EspañolMarcelo Odebrecht, the construction tycoon currently serving a lengthy prison sentence in Brazil for bribing government officials, has confirmed that his company financed the 2011 presidential campaigns of Keiko Fujimori and Ollanta Humala in Perú.
He also revealed that the codename “AG” in a document seized by Peruvian authorities that details alleged bribes does refer to former president Alan García.
“Mr. Odebrecht has been quite forthcoming in all his answers,” said Rafael Vaela, the head of the team of prosecutors who travelled to Brazil to interrogate the former CEO of Odebrecht, the largest construction firm in Latin America.
The Peruvian prosecutors visited Marcelo Odebrecht last week for the second time in prison in Curituba, southern Brazil, to clarify information found in documents that could implicate former presidents Alan García and Ollanta Humala.
During the four-hour visit Mr. Odebrecht told prosecutors that the firms that partnered with Odebrecht in Perú “knew what they were doing.”
The Brazilian magnate said his firm only helped those presidential candidates who stood a chance of winning in order to secure new projects once they came to power.
Both Alan García and opposition leader Keiko Fujimori had denied receiving funds from Odebrecht during their campaigns.
Faced with these new statements, Fujimori once again dismissed the allegations and accused local media of spreading rumors.
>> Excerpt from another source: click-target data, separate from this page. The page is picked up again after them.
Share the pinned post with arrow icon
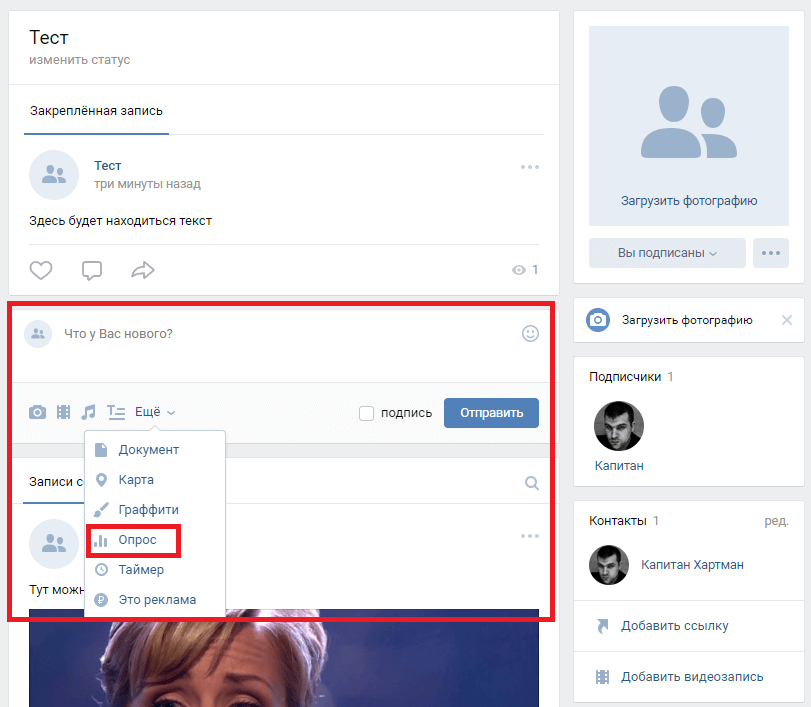 [x=143, y=270]
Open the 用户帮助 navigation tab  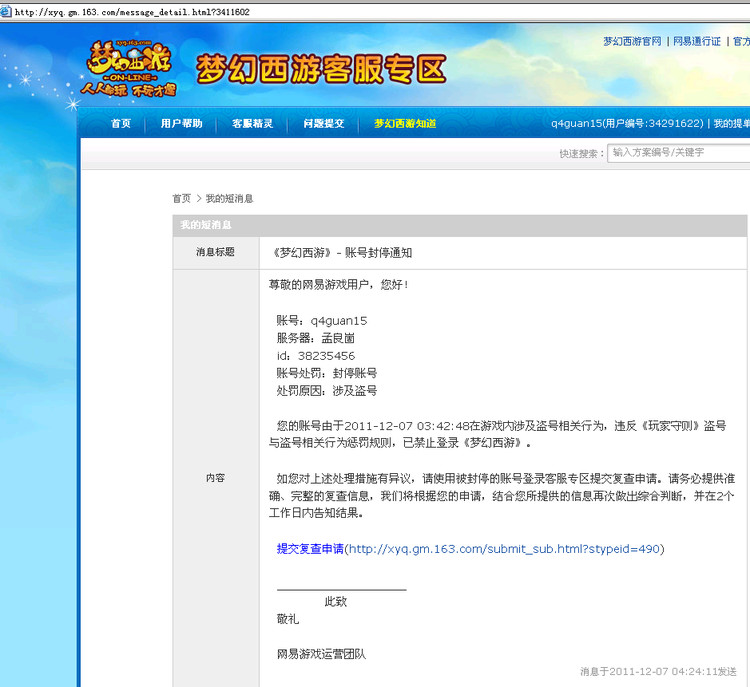coord(181,124)
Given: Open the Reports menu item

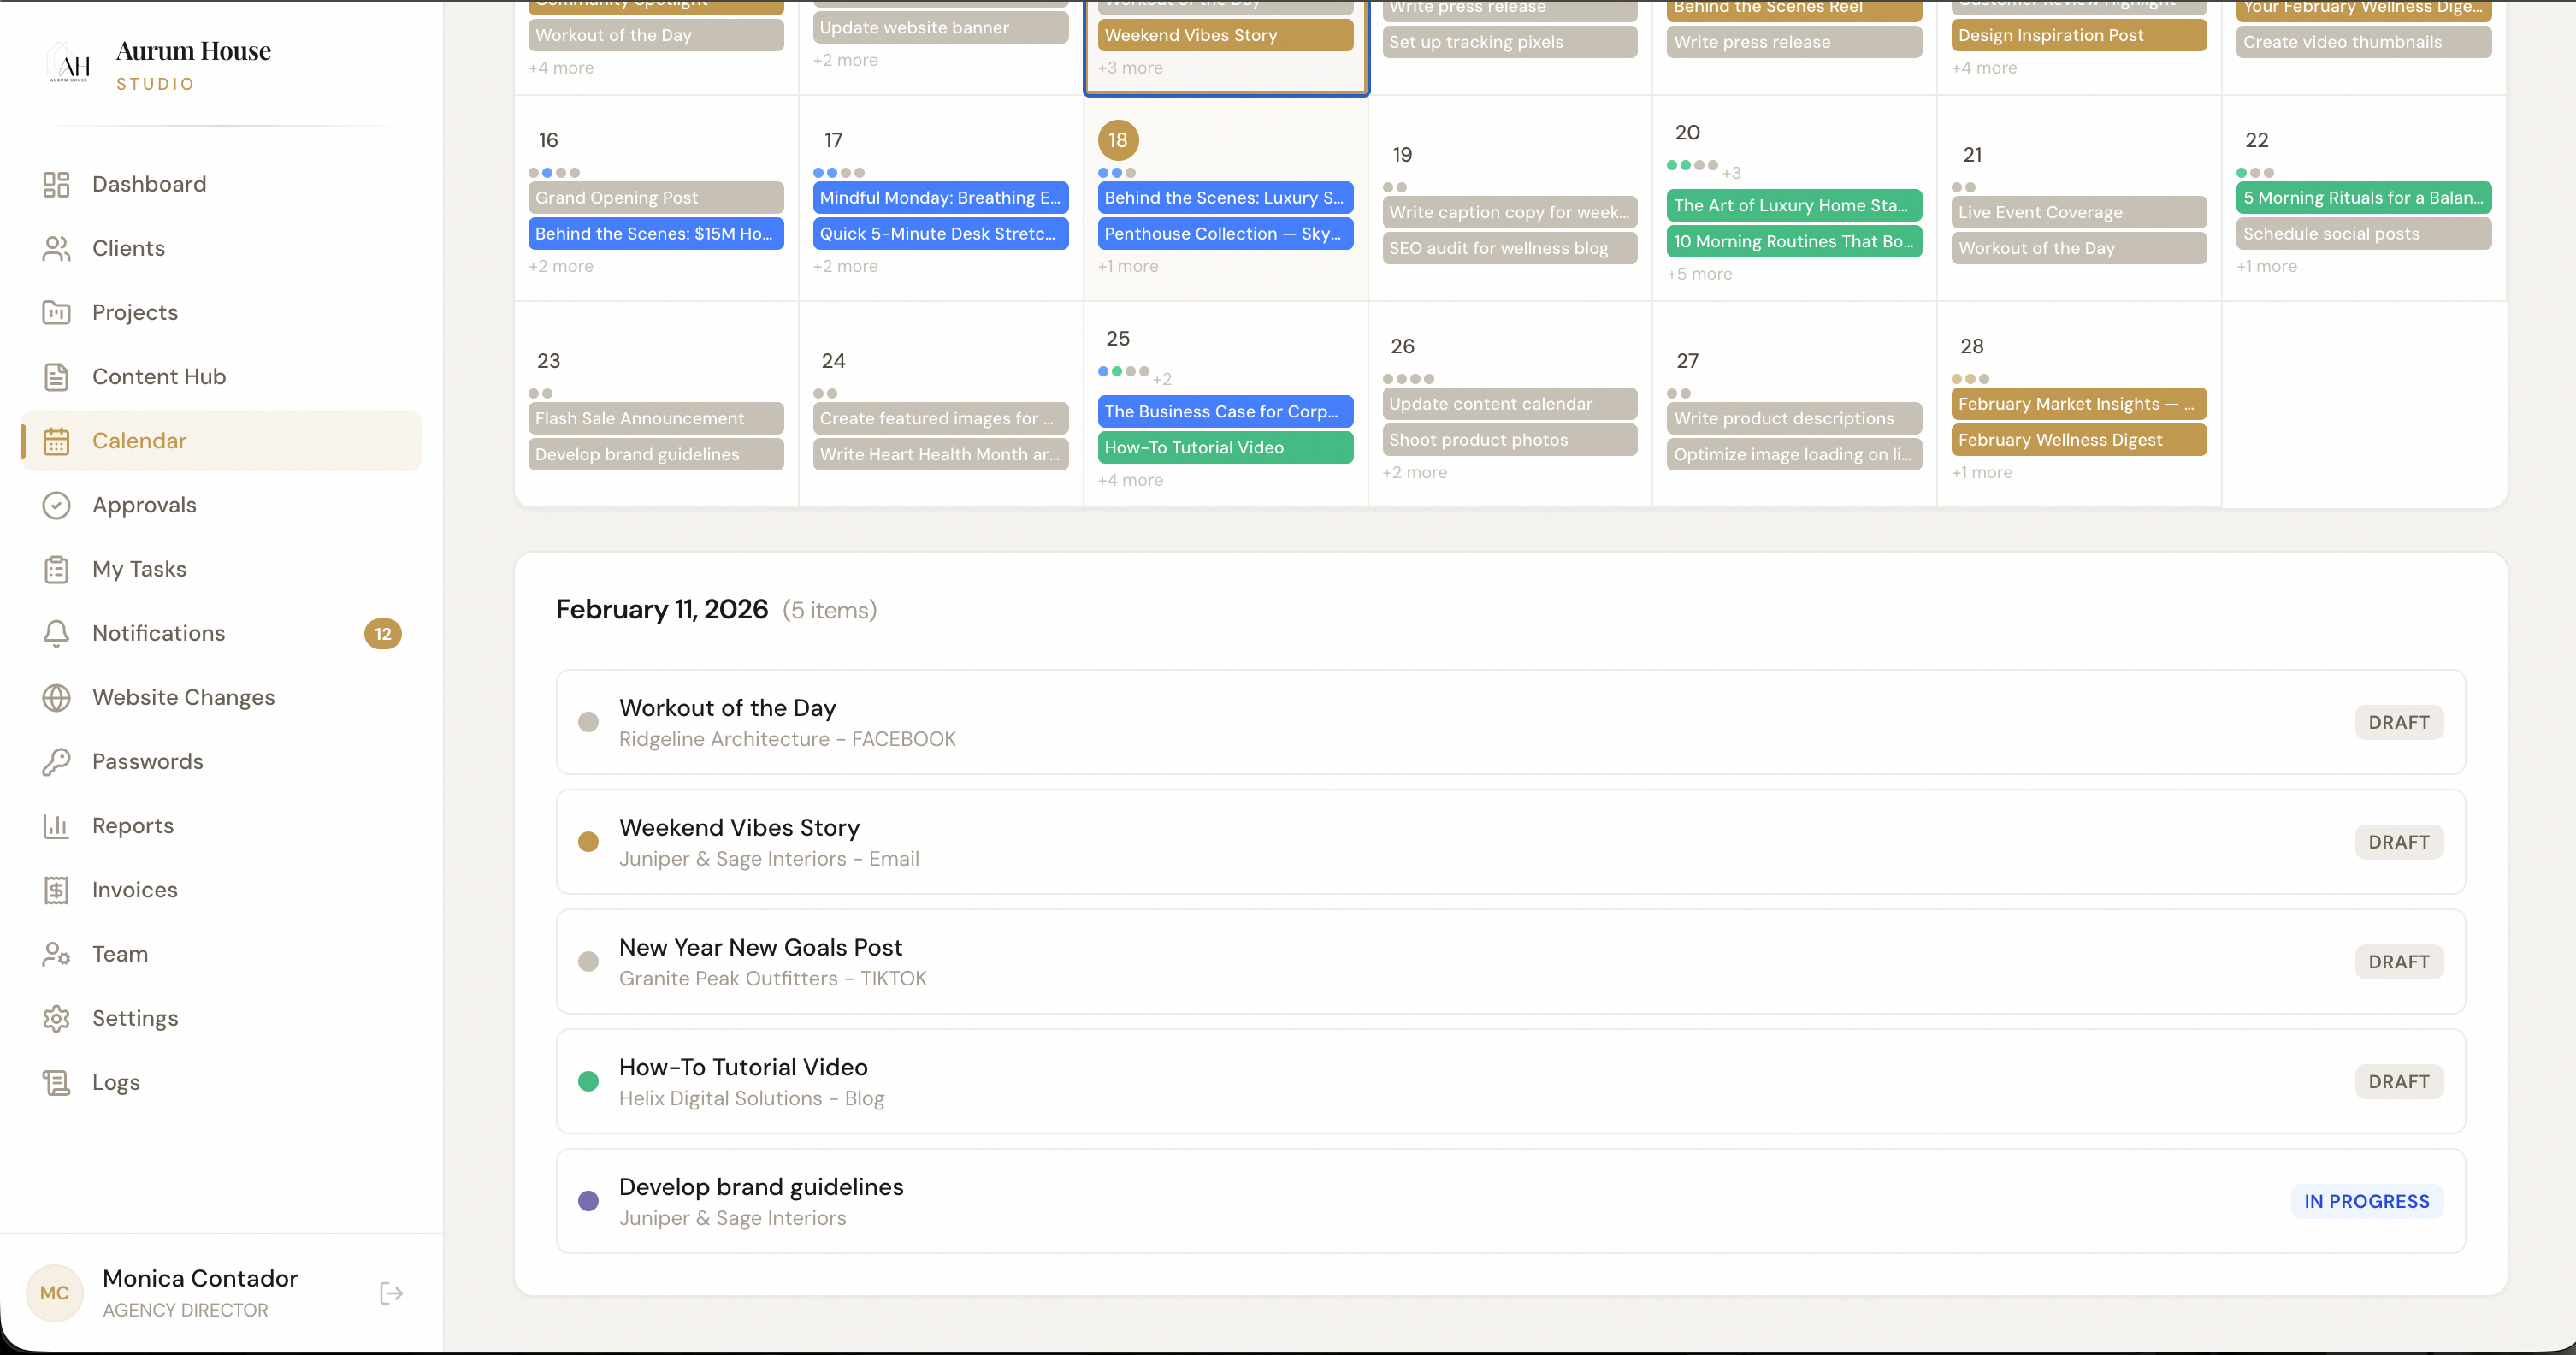Looking at the screenshot, I should [132, 826].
Her lawyer announced she would press defamation charges against Peruvian newspaper El Comercio.
The Peruvian justice system is trying to uncover the entire scheme behind the US$29 million that the Brazilian company acknowledged handing over to Peruvian officials between 2005 and 2014. These years coincide with the presidential terms of Alejandro Toledo (2001-2006), Alan García (2006-2011), and Ollanta Humala (2011-2016).
Odebrech’ts current officials have vowed to collaborate with authorities across Latin America. “If we do not fully disclose everything, it will lead to a disaster, and we are not going reveal the truth about just one country,” said Vice President and Global Compliance Director Michael F. Munro.
A report from the Andorran Police had already revealed the names of those who received US$ 15 million, allegedly paid through accounts in the Banca Privada d’Andorra (BPA).
The report revealed that the suspected beneficiaries were: Miguel Atala Herrera, former vice president of state-owned Petroperú (2008-11), who allegedly received US$ 1.3 million through the company Ammarin Investment; Jorge Horacio Cánepa, ex-arbitrator of Lima’s Chamber of Commerce (2009-15), who allegedly received US$ 1.4 million through an account opened in 2013 in BPA in the name of Maxcrane Finance; likewise, the president of the consultancy Alpha Consult, Rómulo Jorge Peñaranda Castañeda, linked to the firm Randalee Investments and to whom Odebrecht allegedly paid US$ 2.6 million in May 2010.
The report also states that the former security manager of Lima and former president of municipal construction agency Emape (2011-14), Gabriel Prado Ramos, received US$ 3.6 million from Odebrecht, Aeon Group, and the former director of public transportation agency Ositran (2007-2012), Juan Carlos Zevallos Ugarte, who was paid US$ 780,000.
Perú is barely one of the many countries in the region that is investigating the biggest corruption scandal that includes bribes and money laundering to major businessmen and politicians.
In the country, leaders of all stripes such as Keiko Fujimori, Alejandro Toledo, Alan García, and Ollanta Humala have been targeted by the investigations, which makes Peru one of the countries with the most officials involved in this scandal after Brazil.